■ CHALLENGE
Rewrite these lines, switching every "bolt hole" to "mounting hole" and keeping everything else the same.

Text and element pointing lines:
■ ■ ■ ■ ■
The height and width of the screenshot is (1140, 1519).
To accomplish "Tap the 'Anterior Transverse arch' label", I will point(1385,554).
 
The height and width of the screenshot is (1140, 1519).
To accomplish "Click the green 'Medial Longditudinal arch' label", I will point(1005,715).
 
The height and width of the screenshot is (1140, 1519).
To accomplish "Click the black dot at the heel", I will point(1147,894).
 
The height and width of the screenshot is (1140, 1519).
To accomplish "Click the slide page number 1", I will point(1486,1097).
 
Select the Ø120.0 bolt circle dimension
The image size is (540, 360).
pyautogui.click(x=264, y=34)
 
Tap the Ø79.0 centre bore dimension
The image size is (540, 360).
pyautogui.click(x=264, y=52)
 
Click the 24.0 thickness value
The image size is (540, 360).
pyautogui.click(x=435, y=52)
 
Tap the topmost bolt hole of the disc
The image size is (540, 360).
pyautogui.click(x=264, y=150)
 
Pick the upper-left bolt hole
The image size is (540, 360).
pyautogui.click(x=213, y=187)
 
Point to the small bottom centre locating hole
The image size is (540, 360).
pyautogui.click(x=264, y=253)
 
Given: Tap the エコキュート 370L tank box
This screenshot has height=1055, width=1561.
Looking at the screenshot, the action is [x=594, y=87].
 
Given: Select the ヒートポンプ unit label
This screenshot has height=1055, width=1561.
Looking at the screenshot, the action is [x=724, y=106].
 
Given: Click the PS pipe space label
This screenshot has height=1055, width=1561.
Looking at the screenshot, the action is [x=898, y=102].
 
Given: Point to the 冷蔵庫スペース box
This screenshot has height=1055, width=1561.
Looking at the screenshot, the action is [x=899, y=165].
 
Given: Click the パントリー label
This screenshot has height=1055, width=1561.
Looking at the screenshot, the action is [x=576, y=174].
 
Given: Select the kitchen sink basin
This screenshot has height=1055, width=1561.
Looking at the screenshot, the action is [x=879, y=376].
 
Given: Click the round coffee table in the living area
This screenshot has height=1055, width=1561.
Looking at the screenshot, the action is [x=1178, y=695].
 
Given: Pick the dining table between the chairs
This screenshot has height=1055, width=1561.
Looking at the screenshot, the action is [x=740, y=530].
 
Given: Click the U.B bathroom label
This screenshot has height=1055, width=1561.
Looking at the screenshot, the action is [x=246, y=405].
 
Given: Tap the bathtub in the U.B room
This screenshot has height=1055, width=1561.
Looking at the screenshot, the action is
■ ■ ■ ■ ■
■ RESULT FOR THIS TASK
The height and width of the screenshot is (1140, 1519).
To accomplish "Tap the 'Anterior Transverse arch' label", I will point(1385,554).
 
The height and width of the screenshot is (1140, 1519).
To accomplish "Click the green 'Medial Longditudinal arch' label", I will point(1005,715).
 
The height and width of the screenshot is (1140, 1519).
To accomplish "Click the black dot at the heel", I will point(1147,894).
 
The height and width of the screenshot is (1140, 1519).
To accomplish "Click the slide page number 1", I will point(1486,1097).
 
Select the Ø120.0 bolt circle dimension
The image size is (540, 360).
pyautogui.click(x=264, y=34)
 
Tap the Ø79.0 centre bore dimension
The image size is (540, 360).
pyautogui.click(x=264, y=52)
 
Click the 24.0 thickness value
The image size is (540, 360).
pyautogui.click(x=435, y=52)
 
Tap the topmost mounting hole of the disc
The image size is (540, 360).
pyautogui.click(x=264, y=150)
 
Pick the upper-left mounting hole
The image size is (540, 360).
pyautogui.click(x=213, y=187)
 
Point to the small bottom centre locating hole
The image size is (540, 360).
pyautogui.click(x=264, y=253)
 
Given: Tap the エコキュート 370L tank box
This screenshot has height=1055, width=1561.
Looking at the screenshot, the action is [x=594, y=87].
 
Given: Select the ヒートポンプ unit label
This screenshot has height=1055, width=1561.
Looking at the screenshot, the action is [x=724, y=106].
 
Given: Click the PS pipe space label
This screenshot has height=1055, width=1561.
Looking at the screenshot, the action is [x=898, y=102].
 
Given: Point to the 冷蔵庫スペース box
This screenshot has height=1055, width=1561.
Looking at the screenshot, the action is [x=899, y=165].
 
Given: Click the パントリー label
This screenshot has height=1055, width=1561.
Looking at the screenshot, the action is [x=576, y=174].
 
Given: Select the kitchen sink basin
This screenshot has height=1055, width=1561.
Looking at the screenshot, the action is [x=879, y=376].
 
Given: Click the round coffee table in the living area
This screenshot has height=1055, width=1561.
Looking at the screenshot, the action is [x=1178, y=695].
 
Given: Pick the dining table between the chairs
This screenshot has height=1055, width=1561.
Looking at the screenshot, the action is [x=740, y=530].
 
Given: Click the U.B bathroom label
This screenshot has height=1055, width=1561.
Looking at the screenshot, the action is [x=246, y=405].
 
Given: Tap the bathtub in the U.B room
This screenshot has height=1055, width=1561.
Looking at the screenshot, the action is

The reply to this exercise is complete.